=== Extrait du document ===
- - -

24/06/2017 – 07H00 Nantes (Breizh-info.com) ‑ Le « plus grand plan social de l’année », comme on l’appelle déjà – la mise au chômage de centaines et peut-être de milliers de personnes nourries par la politique ‑ va être sévère en Bretagne du fait du renouvellement subit de la classe politique.
Pour les ex-députés, passe encore. Quelques-uns peuvent retrouver leur activité d’autrefois. Jean-Luc Bleuven (Finistère), par exemple, possède une exploitation agricole ; déjà battu aux municipales de 2014, il a eu le temps de réfléchir à un nouvel échec. Quitte à se serrer la ceinture, certains ex-députés pourront se reporter sur d’autres mandats ; Isabelle Le Callennec (Ille-et-Vilaine) ou Michel Ménard (Loire-Atlantique) sont ainsi conseillers départementaux. Ceux qui étaient fonctionnaires, comme le professeur de droit Jean-Jacques Urvoas (Finistère) peuvent retrouver leur poste. Les sexagénaires, comme Michel Lesage (Côtes d’Armor), sont éligibles à une retraite confortable. Les autres ont droit une indemnité mensuelle dégressive – de 6 000 euros les premiers mois.
Pour des dizaines de collaborateurs parlementaires, en revanche, l’avenir s’annonce plus sombre. Au niveau national, certains revendiquent le bénéfice du régime de licenciement économique, comme s’ils étaient salariés d’une entreprise en faillite. Leurs indemnités de chômage s’élèveraient alors à 75 % de leur salaire au lieu de 57 %. L’idée de faillite appliquée au Parti Socialiste ou aux Républicains peut avoir un aspect jubilatoire dans l’ambiance actuelle d’hostilité aux partis traditionnels. Mais la loi décrit précisément les conditions du licenciement économique et il paraît exclu qu’elle puisse s’appliquer à ce cas. D’ailleurs, on imagine mal un assistant parlementaire traîner devant les prud’hommes son patron lui-même renvoyé par les électeurs : ce serait obérer définitivement une carrière déjà mal partie !
Coup de chapeau aux militants, haro ! sur les permanents
Quelles sont les possibilités de recasage ? Le parti socialiste « tient » la Bretagne depuis longtemps. Il y a bâti un écosystème qui permet des embauches dans divers organismes sous contrôle. Un grand nombre d’élus socialistes ont été salariés de mutuelles, d’associations subventionnées ou de sociétés d’économie mixte ; cela avait été le cas de Michel Ménard et Michel Lesage, cités plus haut. Mais l’afflux soudain des réfugiés dépasse aujourd’hui les possibilités d’absorption. D’autant plus que les fédérations départementales des partis en déroute vont elles aussi devoir licencier une partie de leurs permanents.

- - -

=== Liste des lignes ===
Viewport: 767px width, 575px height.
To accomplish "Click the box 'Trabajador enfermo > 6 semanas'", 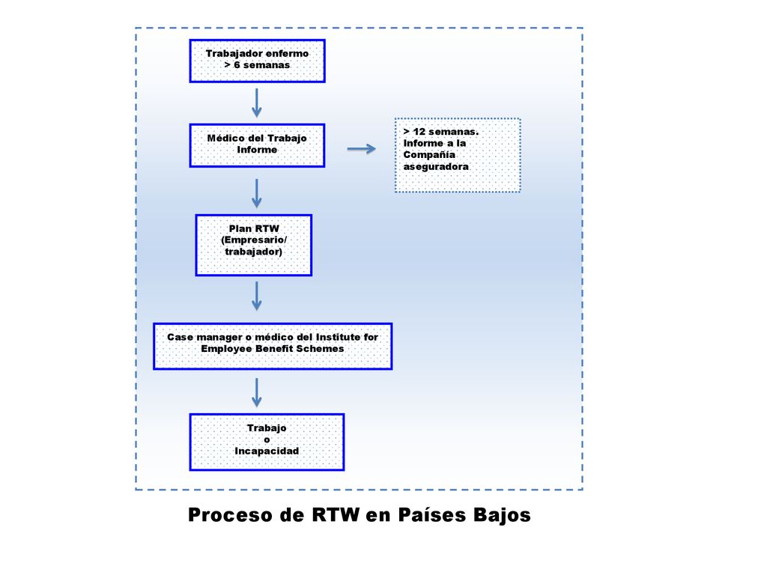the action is pos(258,61).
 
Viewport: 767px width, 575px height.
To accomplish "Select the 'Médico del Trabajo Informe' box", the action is pos(258,145).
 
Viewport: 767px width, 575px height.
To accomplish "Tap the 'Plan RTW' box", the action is pos(254,245).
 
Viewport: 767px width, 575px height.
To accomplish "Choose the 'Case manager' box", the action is pos(273,346).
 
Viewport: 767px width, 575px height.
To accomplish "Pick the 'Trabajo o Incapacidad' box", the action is pos(267,442).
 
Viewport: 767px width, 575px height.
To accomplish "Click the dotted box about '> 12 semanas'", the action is pos(458,155).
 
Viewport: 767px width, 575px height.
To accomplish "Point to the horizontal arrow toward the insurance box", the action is pos(362,149).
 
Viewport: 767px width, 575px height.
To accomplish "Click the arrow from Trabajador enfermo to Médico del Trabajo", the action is pos(256,103).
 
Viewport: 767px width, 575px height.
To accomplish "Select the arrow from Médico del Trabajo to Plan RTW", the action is pos(256,193).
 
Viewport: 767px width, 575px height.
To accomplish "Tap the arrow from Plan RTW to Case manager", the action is pos(256,296).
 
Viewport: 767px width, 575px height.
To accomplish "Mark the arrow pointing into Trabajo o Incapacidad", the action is pos(256,392).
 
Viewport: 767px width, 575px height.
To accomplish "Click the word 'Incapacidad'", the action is pos(267,451).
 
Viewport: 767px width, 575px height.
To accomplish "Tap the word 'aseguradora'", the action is pos(436,167).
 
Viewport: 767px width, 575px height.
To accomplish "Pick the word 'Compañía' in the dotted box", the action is pos(429,154).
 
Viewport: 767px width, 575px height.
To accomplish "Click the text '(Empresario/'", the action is pos(254,240).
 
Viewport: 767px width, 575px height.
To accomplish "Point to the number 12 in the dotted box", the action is pos(419,132).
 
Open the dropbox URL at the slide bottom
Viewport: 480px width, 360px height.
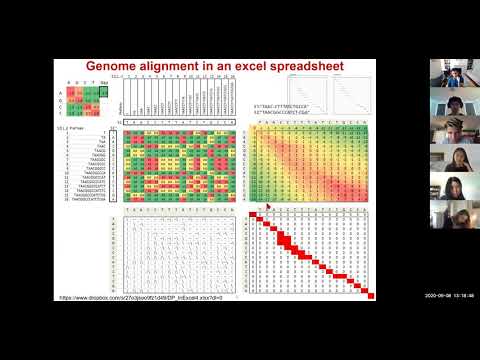(149, 298)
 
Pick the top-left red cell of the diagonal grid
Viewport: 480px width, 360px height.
(257, 214)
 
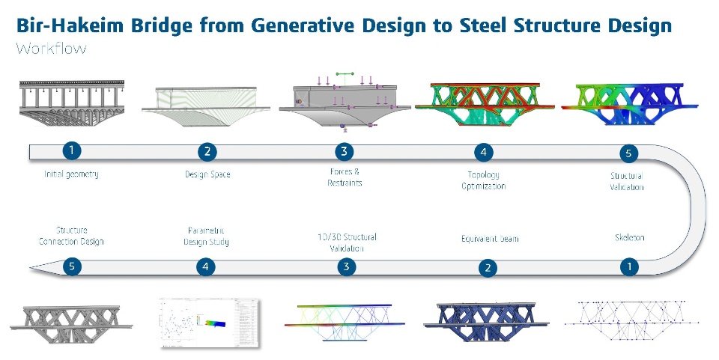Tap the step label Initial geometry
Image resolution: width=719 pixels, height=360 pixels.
coord(71,174)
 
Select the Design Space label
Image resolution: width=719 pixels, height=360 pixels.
coord(207,174)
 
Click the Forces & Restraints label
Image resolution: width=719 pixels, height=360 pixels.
coord(344,179)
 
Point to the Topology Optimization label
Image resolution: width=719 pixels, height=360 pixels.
coord(483,180)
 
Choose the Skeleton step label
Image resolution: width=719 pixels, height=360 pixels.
coord(629,237)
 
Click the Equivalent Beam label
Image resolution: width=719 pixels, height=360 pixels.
coord(490,239)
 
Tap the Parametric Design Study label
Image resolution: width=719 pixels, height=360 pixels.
coord(206,236)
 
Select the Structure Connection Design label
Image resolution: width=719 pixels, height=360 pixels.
coord(73,236)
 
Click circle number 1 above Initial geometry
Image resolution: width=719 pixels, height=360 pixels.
coord(71,150)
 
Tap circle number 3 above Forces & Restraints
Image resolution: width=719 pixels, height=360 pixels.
coord(343,152)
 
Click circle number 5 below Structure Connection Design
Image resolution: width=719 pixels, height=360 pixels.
coord(71,266)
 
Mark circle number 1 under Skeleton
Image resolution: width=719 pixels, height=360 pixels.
coord(630,266)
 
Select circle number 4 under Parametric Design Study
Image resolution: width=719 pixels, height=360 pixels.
coord(207,266)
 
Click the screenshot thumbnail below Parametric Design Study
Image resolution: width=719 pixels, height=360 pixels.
coord(209,323)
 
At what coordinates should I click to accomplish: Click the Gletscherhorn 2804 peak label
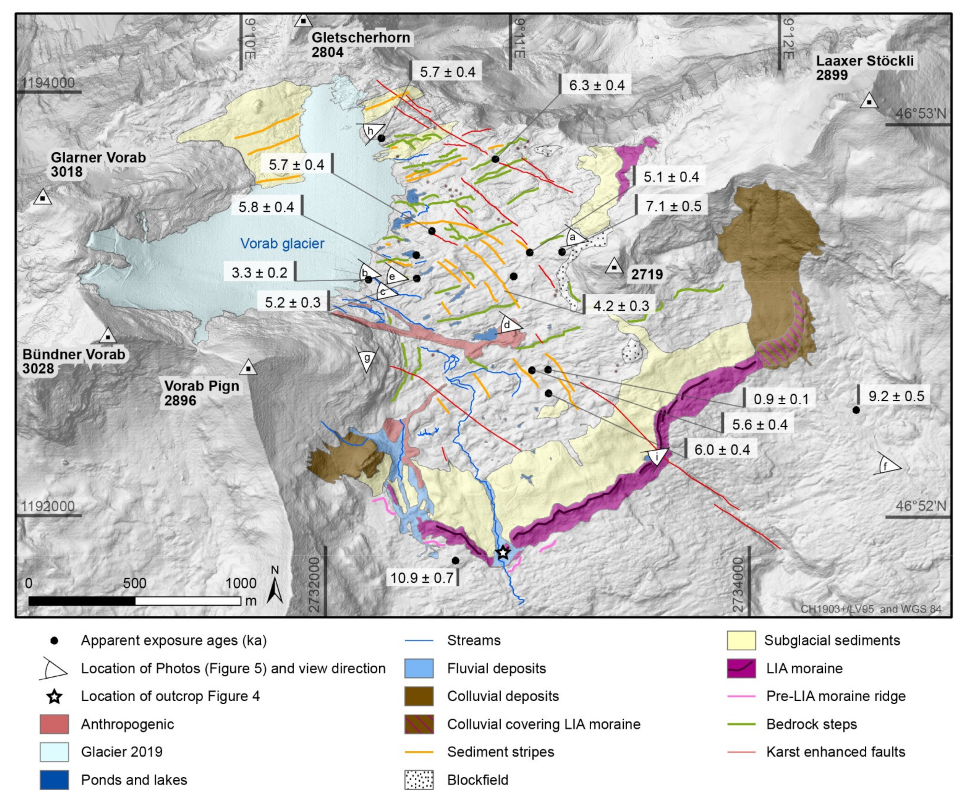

- - -

=== Consigne ===
D'après l'article sur le renouvellement de la classe politique en Bretagne, à quel pourcentage de leur salaire s'élèveraient les indemnités de chômage des collaborateurs parlementaires s'ils obtenaient le régime de licenciement économique ?

=== Corrigé ===
À 75 % de leur salaire, au lieu de 57 %.